The mommy blogosphere fills the family life and parenting section of the Internet. These mommy bloggers seem like experts. They have devoted their all to their families. These women are sacrificing time, energy and dreams to build society. Their sacrifice makes possible the continuation of the arts, the sciences, literature, philosophy, technology, governments - anything that requires responsible and intelligent people.
However, mommy blogs will not provide you with the most accurate view of family life. After reading too many mommy blogs, you might believe...
There are mothers who craft, deep clean their homes, cook three beautiful meals, spend meaningful time with each member of their family, throw beautiful birthday parties, and dress to the nines - every single day.
To quote (the 2005 movie, Pride and Prejudice) Elizabeth Bennett, "I never saw such a woman. She would certainly be a fearsome thing to behold."
This misconception is an example of what I like to call "the perfect husband" phenomenon. It goes something like this.

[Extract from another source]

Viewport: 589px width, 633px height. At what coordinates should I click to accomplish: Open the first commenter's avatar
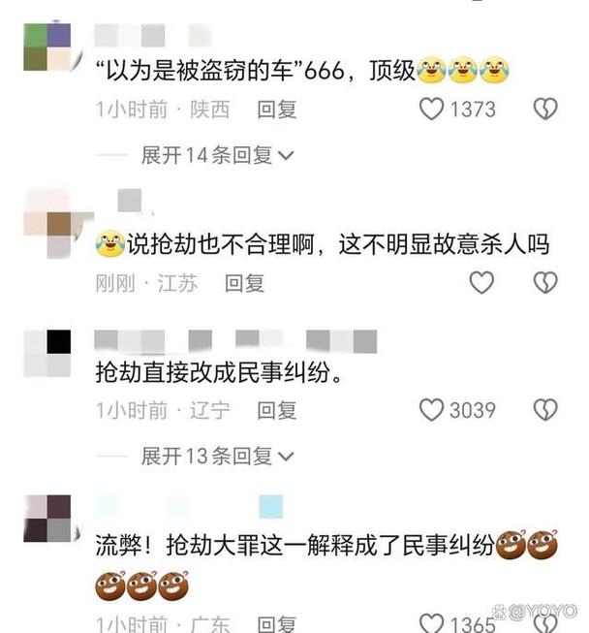47,47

Four wives sit down and talk about why they love their husbands. One woman says she loves her husband's foot rubs. Another woman's husband cooks dinner every night. Another lucky wife receives love poetry from her husband, and the last appreciates that her husband goes on one-on-one outings with the kids. The first wife walks away wishing her husband would help with domestic duties, the second wishes her husband was more romantic, the third wished her husband spent more time with the kids, and the fourth wife is unhappy because she can't remember the last time her husband gave her a foot rub.
Many mommy bloggers have an expertise that is the focus of their blog. Some have cooking blogs, some have parenting blogs, some focus on household management, and some just want to share pictures and funny stories for the grandmas.
"But what about THIS blog?" you wail. "She posts pictures of delicious cupcakes, perfectly-styled children, date ideas, AND promotes her charity."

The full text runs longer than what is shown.